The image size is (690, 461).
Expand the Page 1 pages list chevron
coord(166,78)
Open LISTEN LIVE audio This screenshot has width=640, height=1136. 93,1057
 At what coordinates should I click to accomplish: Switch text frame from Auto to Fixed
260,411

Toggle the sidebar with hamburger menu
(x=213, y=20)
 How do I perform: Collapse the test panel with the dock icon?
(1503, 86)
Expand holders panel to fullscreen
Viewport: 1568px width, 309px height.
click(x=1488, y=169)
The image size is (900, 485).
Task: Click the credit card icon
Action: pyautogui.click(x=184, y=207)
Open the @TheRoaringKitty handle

* Problem *
Wherever the string "Open" appears in the listing above, show the whole line.

* Exercise output *
Open LISTEN LIVE audio This screenshot has width=640, height=1136. 93,1057
Open the @TheRoaringKitty handle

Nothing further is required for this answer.